→ PROBLEM TO WORK ON
Up to and including the line with "Viewport: 461px width, 402px height.", restate every line of the records below word for word, from the first line on, leaving out the pictures.

→ INFORMATION GIVEN
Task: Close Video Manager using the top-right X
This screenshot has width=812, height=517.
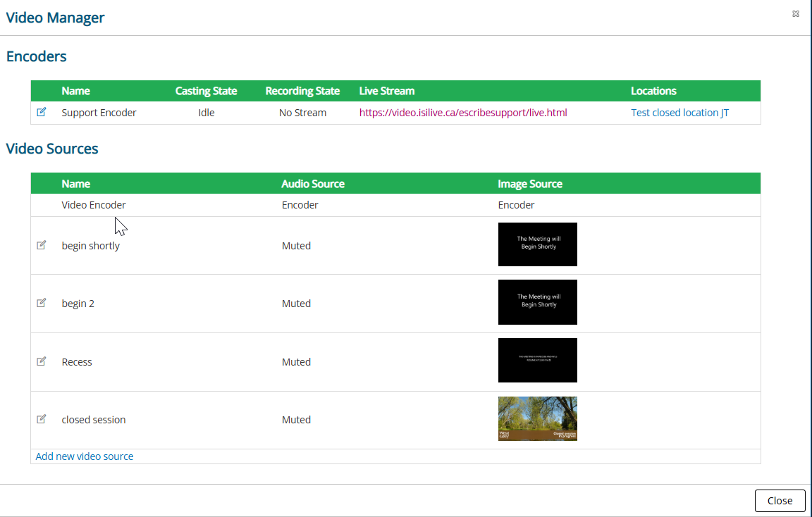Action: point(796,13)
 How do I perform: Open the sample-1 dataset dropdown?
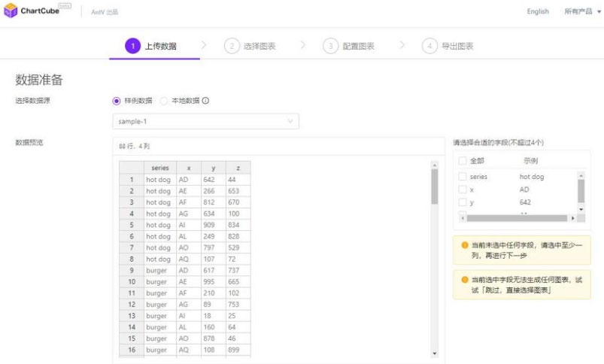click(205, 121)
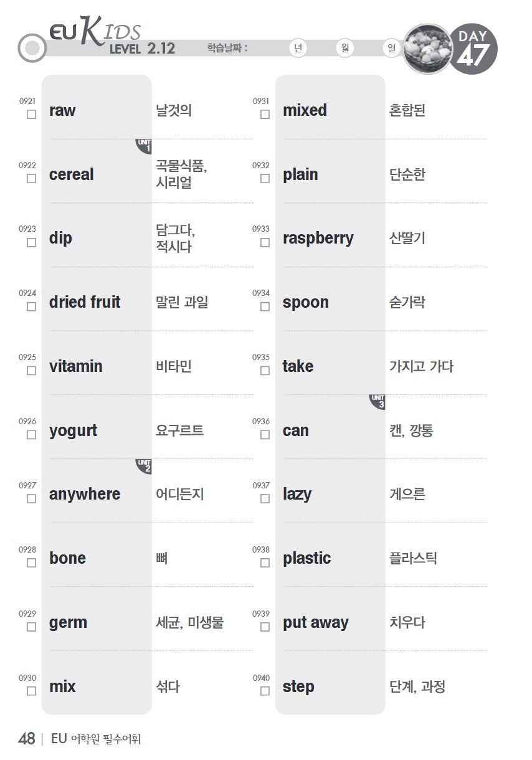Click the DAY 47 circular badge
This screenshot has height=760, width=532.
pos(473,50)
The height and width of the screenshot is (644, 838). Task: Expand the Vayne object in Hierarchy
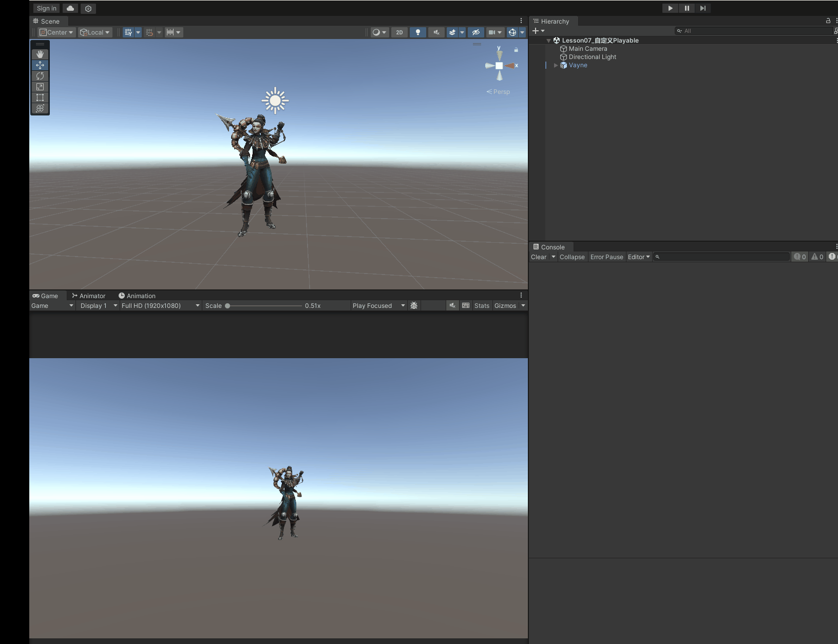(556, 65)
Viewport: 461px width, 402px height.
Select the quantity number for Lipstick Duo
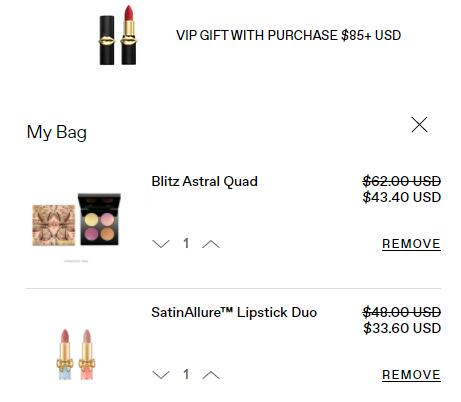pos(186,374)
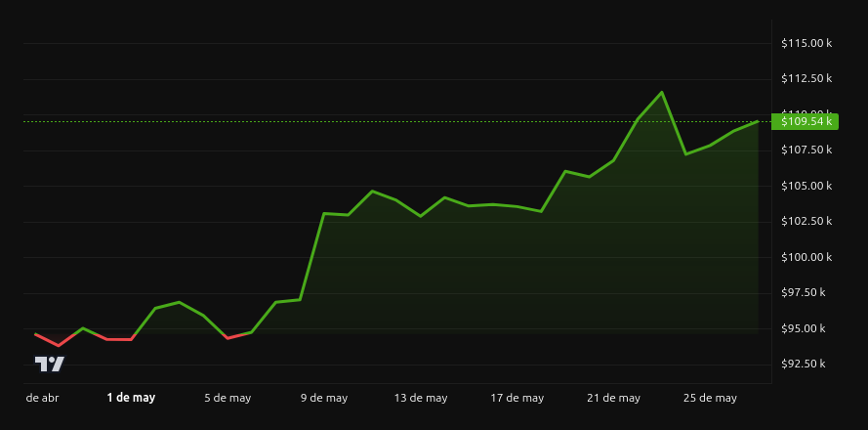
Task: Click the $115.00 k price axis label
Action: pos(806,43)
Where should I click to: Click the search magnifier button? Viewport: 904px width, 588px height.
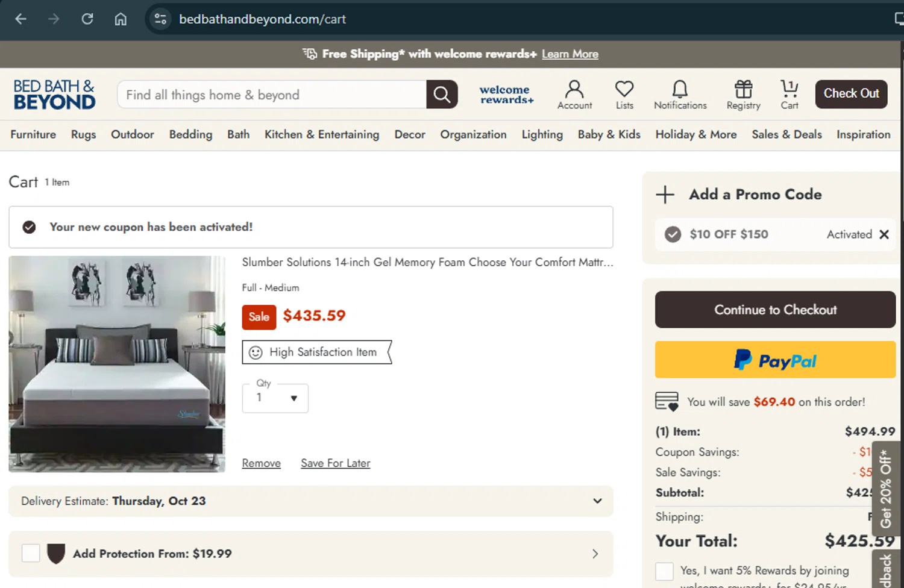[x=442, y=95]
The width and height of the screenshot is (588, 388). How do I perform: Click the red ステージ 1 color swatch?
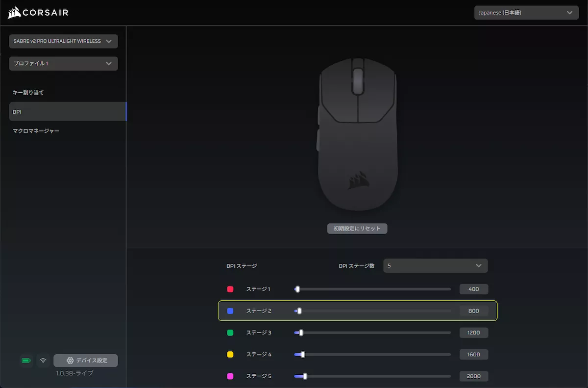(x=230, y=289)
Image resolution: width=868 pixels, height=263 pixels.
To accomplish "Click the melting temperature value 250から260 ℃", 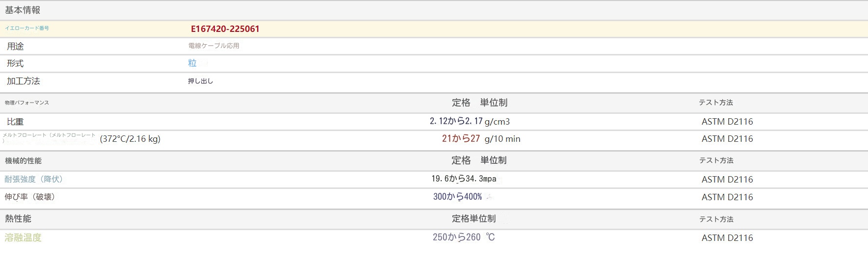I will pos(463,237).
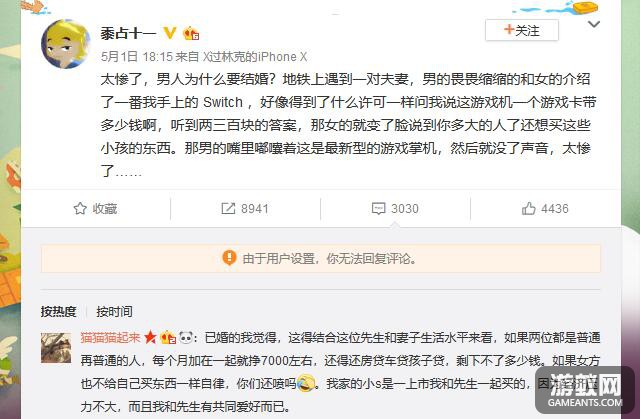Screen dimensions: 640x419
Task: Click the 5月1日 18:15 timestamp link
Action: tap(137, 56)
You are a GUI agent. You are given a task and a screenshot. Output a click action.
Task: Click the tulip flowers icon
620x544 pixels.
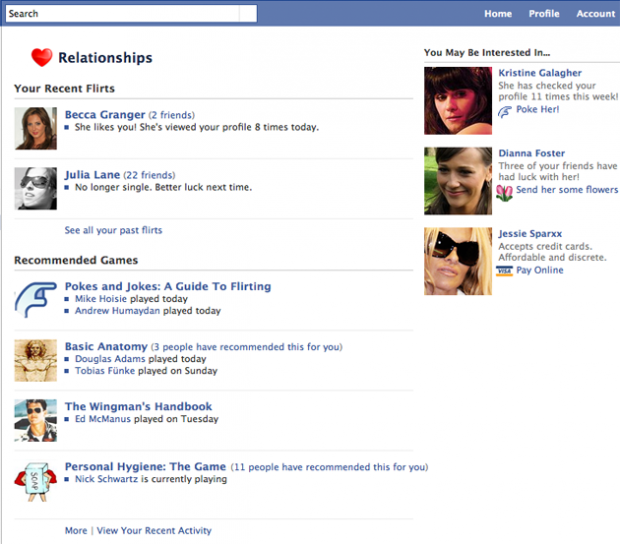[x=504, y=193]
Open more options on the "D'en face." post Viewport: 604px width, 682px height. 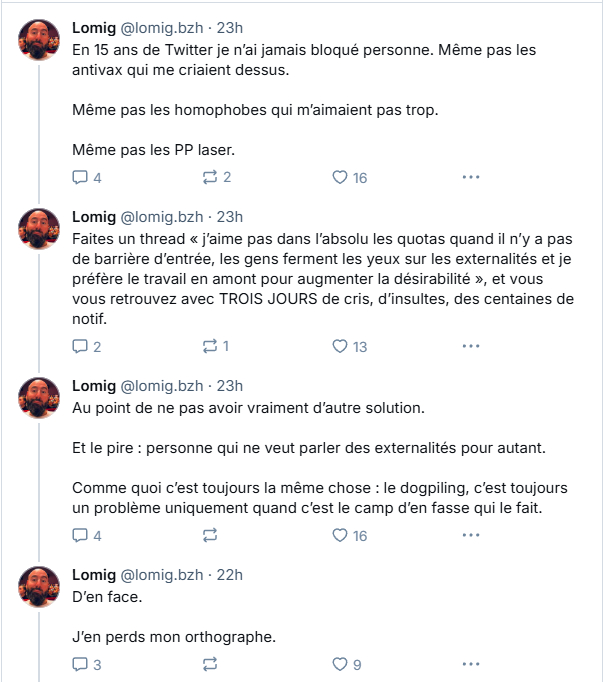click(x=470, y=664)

→ RESPONSE
Task: Close Video Manager using the top-right X
This screenshot has width=812, height=517.
Action: point(796,13)
 How do I perform: Open the sample-1 dataset dropdown?
click(205, 121)
Click the DAY 47 circular badge
This screenshot has height=760, width=532.
pos(473,50)
The height and width of the screenshot is (644, 838). Task: Expand the Vayne object in Hierarchy
(556, 65)
Viewport: 461px width, 402px height.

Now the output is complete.